Wetlands occupy a unique niche in the global carbon cycle. While wetlands typically sequester relatively large amounts of carbon, they are also the single largest source of methane (a powerful greenhouse gas) worldwide. So we often think of wetlands as being carbon sinks but global warming sources.
Much of my research focuses on the carbon cycling responsible for methane formation, consumption, and transport. I use a combination of specialized chambers and the eddy covariance approach to measure biogas fluxes associated with ecosystems.
Wetlands are particularly interesting to me but present unique challenges. Unlike forests, the surfaces of wetlands frequently are characterized by a variety of land cover types (e.g. open water, mud flats, macrophyte vegetation, etc). Each land cover type may have different surface fluxes associated with it, all of which must be considered when determining the carbon and warming behavior of wetlands.

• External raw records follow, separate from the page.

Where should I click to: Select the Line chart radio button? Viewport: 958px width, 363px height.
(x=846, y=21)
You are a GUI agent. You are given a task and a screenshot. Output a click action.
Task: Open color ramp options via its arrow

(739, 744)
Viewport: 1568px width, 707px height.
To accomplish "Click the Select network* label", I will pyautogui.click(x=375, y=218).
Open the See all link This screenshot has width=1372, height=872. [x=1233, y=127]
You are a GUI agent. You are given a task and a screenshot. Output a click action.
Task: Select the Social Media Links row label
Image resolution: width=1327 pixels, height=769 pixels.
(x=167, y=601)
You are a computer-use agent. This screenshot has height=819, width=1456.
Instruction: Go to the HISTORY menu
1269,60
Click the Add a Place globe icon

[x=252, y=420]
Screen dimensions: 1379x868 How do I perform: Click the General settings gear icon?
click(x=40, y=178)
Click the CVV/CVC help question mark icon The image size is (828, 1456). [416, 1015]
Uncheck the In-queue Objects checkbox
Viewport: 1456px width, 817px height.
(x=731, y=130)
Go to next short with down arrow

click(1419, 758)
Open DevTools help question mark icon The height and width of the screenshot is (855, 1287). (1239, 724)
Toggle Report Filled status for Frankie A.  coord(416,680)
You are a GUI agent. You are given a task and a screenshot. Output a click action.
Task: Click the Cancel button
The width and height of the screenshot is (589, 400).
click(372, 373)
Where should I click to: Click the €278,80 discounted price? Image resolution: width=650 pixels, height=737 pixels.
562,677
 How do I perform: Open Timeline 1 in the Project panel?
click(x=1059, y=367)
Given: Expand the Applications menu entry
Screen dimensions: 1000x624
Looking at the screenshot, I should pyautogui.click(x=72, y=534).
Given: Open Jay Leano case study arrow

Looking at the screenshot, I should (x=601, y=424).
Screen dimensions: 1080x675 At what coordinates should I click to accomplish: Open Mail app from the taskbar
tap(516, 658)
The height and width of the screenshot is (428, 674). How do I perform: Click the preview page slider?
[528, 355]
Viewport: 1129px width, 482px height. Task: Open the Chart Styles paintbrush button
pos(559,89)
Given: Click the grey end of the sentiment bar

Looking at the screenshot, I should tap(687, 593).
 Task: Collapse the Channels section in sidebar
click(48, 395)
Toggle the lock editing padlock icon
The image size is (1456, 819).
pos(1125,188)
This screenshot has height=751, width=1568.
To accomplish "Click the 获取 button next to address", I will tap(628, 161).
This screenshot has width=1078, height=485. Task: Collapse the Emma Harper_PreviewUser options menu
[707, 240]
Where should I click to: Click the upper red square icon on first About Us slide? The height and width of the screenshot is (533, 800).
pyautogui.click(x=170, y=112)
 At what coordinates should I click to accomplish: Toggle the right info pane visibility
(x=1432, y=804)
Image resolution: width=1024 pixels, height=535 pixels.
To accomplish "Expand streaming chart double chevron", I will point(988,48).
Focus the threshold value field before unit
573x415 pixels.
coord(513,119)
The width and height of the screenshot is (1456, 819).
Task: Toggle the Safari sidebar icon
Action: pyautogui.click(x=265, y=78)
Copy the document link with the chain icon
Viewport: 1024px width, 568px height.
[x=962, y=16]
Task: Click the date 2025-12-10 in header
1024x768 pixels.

We have ongoing monitoring work at the Solvay Settling Basins in Camillus, NY where we are using the eddy covariance approach to track methane emissions and carbon dioxide fluxes associated with an inland salt marsh. We are looking for frequency response phenomena associated with the turnover of carbon substrates in the system (i.e. the effects of drought or heat waves on carbon fluxes) and have found exciting results around the effects of surface ‘greenness’ on carbon turnover in these systems.